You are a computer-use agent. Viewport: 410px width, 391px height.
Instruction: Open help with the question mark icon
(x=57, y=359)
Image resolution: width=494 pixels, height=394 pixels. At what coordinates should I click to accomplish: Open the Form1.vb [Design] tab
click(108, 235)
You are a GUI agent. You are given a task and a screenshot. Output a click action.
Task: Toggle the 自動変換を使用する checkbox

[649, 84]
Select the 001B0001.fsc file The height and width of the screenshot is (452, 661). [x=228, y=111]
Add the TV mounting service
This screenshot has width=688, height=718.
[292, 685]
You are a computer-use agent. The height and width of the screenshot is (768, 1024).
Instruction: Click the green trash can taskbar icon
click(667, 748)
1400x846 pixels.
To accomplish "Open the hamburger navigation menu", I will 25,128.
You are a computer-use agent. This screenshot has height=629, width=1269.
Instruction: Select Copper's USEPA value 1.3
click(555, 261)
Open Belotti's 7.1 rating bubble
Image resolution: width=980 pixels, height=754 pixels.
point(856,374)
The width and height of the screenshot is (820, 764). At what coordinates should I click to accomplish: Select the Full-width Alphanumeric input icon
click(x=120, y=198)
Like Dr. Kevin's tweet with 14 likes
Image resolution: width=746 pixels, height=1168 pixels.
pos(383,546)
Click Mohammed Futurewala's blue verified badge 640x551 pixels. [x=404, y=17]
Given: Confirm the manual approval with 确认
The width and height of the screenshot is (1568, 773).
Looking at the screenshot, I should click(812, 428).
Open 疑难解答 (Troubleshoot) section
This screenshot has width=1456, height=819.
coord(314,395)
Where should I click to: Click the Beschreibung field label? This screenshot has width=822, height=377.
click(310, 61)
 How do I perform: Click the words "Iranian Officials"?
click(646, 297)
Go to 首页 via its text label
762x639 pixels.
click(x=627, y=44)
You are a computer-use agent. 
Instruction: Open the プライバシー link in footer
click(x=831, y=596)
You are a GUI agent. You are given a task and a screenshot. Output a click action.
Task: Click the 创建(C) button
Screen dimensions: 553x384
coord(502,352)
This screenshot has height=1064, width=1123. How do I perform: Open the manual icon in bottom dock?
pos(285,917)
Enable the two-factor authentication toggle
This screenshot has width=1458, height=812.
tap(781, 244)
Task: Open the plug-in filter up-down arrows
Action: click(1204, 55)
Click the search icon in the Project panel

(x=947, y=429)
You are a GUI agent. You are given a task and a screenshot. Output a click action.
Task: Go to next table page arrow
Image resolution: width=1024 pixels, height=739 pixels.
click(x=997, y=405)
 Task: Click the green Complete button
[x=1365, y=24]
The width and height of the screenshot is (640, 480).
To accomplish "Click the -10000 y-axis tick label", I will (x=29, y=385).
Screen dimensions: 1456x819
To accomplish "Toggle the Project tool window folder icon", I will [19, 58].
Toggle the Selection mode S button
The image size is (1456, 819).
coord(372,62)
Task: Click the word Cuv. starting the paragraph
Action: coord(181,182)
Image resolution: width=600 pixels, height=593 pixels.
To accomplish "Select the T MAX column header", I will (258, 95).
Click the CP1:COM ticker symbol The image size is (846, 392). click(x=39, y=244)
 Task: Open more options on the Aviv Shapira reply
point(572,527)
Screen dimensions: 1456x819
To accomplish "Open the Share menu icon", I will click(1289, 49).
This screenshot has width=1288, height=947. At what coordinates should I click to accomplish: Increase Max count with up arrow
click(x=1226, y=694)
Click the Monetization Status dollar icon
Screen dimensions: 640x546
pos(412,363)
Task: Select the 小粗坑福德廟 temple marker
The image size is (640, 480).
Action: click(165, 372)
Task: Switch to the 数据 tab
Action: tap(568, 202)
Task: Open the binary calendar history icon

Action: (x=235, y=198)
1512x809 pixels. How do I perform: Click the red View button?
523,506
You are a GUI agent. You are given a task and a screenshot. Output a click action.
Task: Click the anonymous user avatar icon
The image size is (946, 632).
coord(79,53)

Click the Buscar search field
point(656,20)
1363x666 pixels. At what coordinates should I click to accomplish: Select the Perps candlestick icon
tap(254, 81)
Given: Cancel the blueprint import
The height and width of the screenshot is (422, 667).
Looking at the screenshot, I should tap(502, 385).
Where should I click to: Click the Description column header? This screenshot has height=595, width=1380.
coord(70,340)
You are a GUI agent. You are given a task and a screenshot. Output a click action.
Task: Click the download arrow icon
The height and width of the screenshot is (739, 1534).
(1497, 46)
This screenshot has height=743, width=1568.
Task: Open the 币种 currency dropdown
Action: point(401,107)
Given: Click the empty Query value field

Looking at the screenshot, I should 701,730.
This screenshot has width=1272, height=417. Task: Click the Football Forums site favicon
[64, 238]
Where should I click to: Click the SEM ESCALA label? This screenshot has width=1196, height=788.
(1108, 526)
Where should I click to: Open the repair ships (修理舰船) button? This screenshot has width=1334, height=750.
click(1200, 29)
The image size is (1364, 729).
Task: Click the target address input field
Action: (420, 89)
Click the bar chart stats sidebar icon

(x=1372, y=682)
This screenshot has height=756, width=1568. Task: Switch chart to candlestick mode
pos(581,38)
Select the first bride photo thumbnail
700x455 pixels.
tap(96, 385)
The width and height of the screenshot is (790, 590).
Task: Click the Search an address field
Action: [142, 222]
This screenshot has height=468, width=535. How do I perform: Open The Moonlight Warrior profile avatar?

**The problem:** Please retype all of the material above, line for line, without changing a single character.

**Task output:**
You are a computer-use agent. Viewport: 410px width, 391px height.
Instruction: Open help with the question mark icon
(x=57, y=359)
Image resolution: width=494 pixels, height=394 pixels. At what coordinates should I click to accomplish: Open the Form1.vb [Design] tab
click(108, 235)
You are a GUI agent. You are given a task and a screenshot. Output a click action.
Task: Toggle the 自動変換を使用する checkbox

[649, 84]
Select the 001B0001.fsc file The height and width of the screenshot is (452, 661). [x=228, y=111]
Add the TV mounting service
This screenshot has width=688, height=718.
[292, 685]
You are a computer-use agent. The height and width of the screenshot is (768, 1024).
Instruction: Click the green trash can taskbar icon
click(667, 748)
1400x846 pixels.
To accomplish "Open the hamburger navigation menu", I will 25,128.
You are a computer-use agent. This screenshot has height=629, width=1269.
Instruction: Select Copper's USEPA value 1.3
click(555, 261)
Open Belotti's 7.1 rating bubble
Image resolution: width=980 pixels, height=754 pixels.
point(856,374)
The width and height of the screenshot is (820, 764). At what coordinates should I click to accomplish: Select the Full-width Alphanumeric input icon
click(x=120, y=198)
Like Dr. Kevin's tweet with 14 likes
Image resolution: width=746 pixels, height=1168 pixels.
pos(383,546)
Click Mohammed Futurewala's blue verified badge 640x551 pixels. [x=404, y=17]
Given: Confirm the manual approval with 确认
The width and height of the screenshot is (1568, 773).
Looking at the screenshot, I should click(812, 428).
Open 疑难解答 (Troubleshoot) section
This screenshot has width=1456, height=819.
coord(314,395)
Where should I click to: Click the Beschreibung field label? This screenshot has width=822, height=377.
click(310, 61)
 How do I perform: Click the words "Iranian Officials"?
click(646, 297)
Go to 首页 via its text label
762x639 pixels.
click(x=627, y=44)
You are a computer-use agent. 
Instruction: Open the プライバシー link in footer
click(x=831, y=596)
You are a GUI agent. You are given a task and a screenshot. Output a click action.
Task: Click the 创建(C) button
Screen dimensions: 553x384
coord(502,352)
This screenshot has height=1064, width=1123. How do I perform: Open the manual icon in bottom dock?
pos(285,917)
Enable the two-factor authentication toggle
This screenshot has width=1458, height=812.
tap(781, 244)
Task: Open the plug-in filter up-down arrows
Action: click(1204, 55)
Click the search icon in the Project panel

(x=947, y=429)
You are a GUI agent. You are given a task and a screenshot. Output a click action.
Task: Go to next table page arrow
Image resolution: width=1024 pixels, height=739 pixels.
click(x=997, y=405)
 Task: Click the green Complete button
[x=1365, y=24]
The width and height of the screenshot is (640, 480).
To accomplish "Click the -10000 y-axis tick label", I will (x=29, y=385).
Screen dimensions: 1456x819
To accomplish "Toggle the Project tool window folder icon", I will [19, 58].
Toggle the Selection mode S button
The image size is (1456, 819).
coord(372,62)
Task: Click the word Cuv. starting the paragraph
Action: coord(181,182)
Image resolution: width=600 pixels, height=593 pixels.
To accomplish "Select the T MAX column header", I will (258, 95).
Click the CP1:COM ticker symbol The image size is (846, 392). click(x=39, y=244)
 Task: Open more options on the Aviv Shapira reply
point(572,527)
Screen dimensions: 1456x819
To accomplish "Open the Share menu icon", I will click(1289, 49).
This screenshot has width=1288, height=947. At what coordinates should I click to accomplish: Increase Max count with up arrow
click(x=1226, y=694)
Click the Monetization Status dollar icon
Screen dimensions: 640x546
pos(412,363)
Task: Select the 小粗坑福德廟 temple marker
The image size is (640, 480).
Action: click(165, 372)
Task: Switch to the 数据 tab
Action: tap(568, 202)
Task: Open the binary calendar history icon

Action: (x=235, y=198)
1512x809 pixels. How do I perform: Click the red View button?
523,506
You are a GUI agent. You are given a task and a screenshot. Output a click action.
Task: Click the anonymous user avatar icon
The image size is (946, 632).
coord(79,53)

Click the Buscar search field
point(656,20)
1363x666 pixels. At what coordinates should I click to accomplish: Select the Perps candlestick icon
tap(254, 81)
Given: Cancel the blueprint import
The height and width of the screenshot is (422, 667).
Looking at the screenshot, I should tap(502, 385).
Where should I click to: Click the Description column header? This screenshot has height=595, width=1380.
coord(70,340)
You are a GUI agent. You are given a task and a screenshot. Output a click action.
Task: Click the download arrow icon
The height and width of the screenshot is (739, 1534).
(1497, 46)
This screenshot has height=743, width=1568.
Task: Open the 币种 currency dropdown
Action: point(401,107)
Given: Click the empty Query value field

Looking at the screenshot, I should 701,730.
This screenshot has width=1272, height=417. Task: Click the Football Forums site favicon
[64, 238]
Where should I click to: Click the SEM ESCALA label? This screenshot has width=1196, height=788.
(1108, 526)
Where should I click to: Open the repair ships (修理舰船) button? This screenshot has width=1334, height=750.
click(1200, 29)
The image size is (1364, 729).
Task: Click the target address input field
Action: (420, 89)
Click the bar chart stats sidebar icon

(x=1372, y=682)
This screenshot has height=756, width=1568. Task: Switch chart to candlestick mode
pos(581,38)
Select the first bride photo thumbnail
700x455 pixels.
tap(96, 385)
The width and height of the screenshot is (790, 590).
Task: Click the Search an address field
Action: [142, 222]
This screenshot has height=468, width=535. How do I perform: Open The Moonlight Warrior profile avatar?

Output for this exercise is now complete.